___ Data records ___

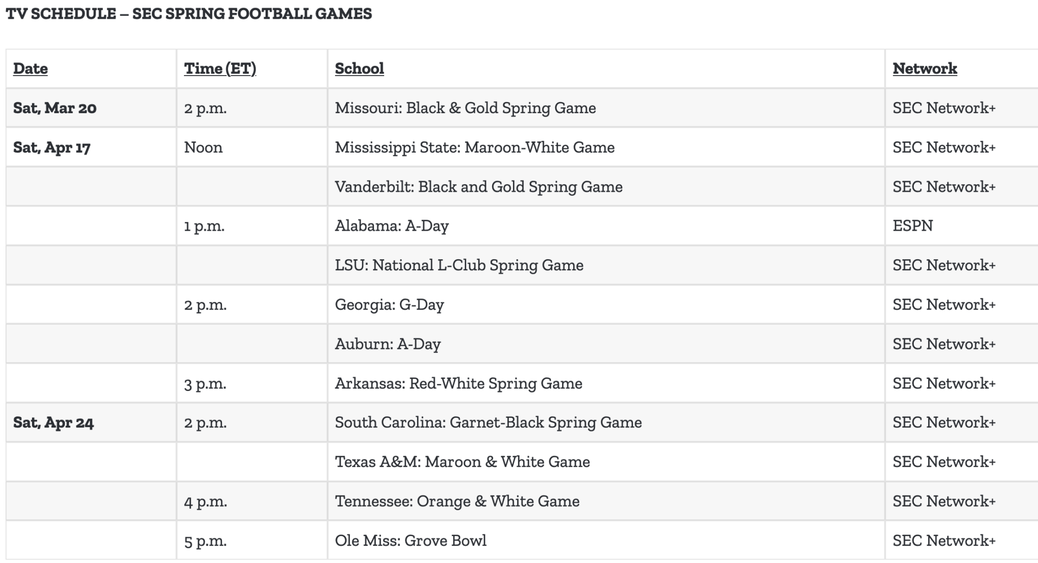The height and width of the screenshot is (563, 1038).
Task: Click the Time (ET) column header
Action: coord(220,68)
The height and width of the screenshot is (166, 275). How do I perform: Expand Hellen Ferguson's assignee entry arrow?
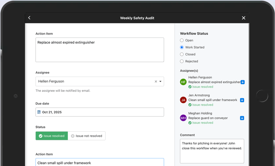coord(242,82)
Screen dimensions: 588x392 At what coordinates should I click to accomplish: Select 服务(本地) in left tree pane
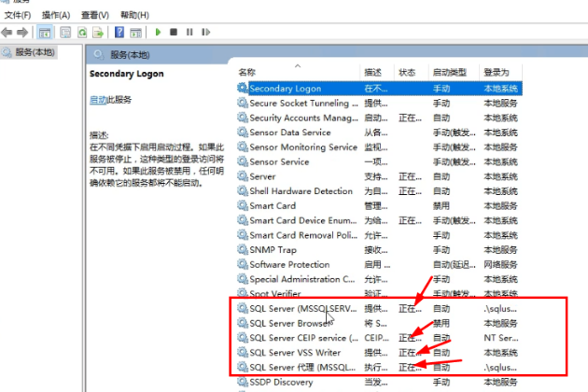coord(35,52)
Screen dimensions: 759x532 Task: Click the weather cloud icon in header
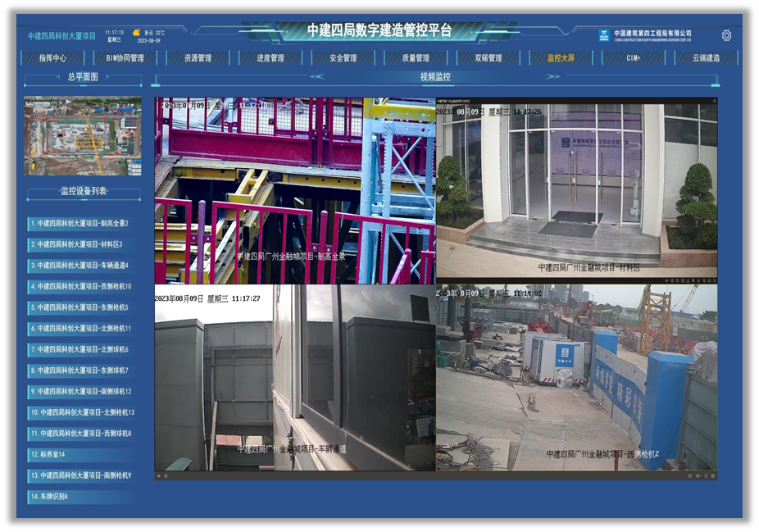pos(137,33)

___

■ Directions for this task: All lines above between the line that contains "Screen dimensions: 759x532" and the last line of the entries, both included, must be transcribed exactly. No pictures are to appear.

■ Answer to the exercise:
Screen dimensions: 759x532 Task: Click the weather cloud icon in header
pos(137,33)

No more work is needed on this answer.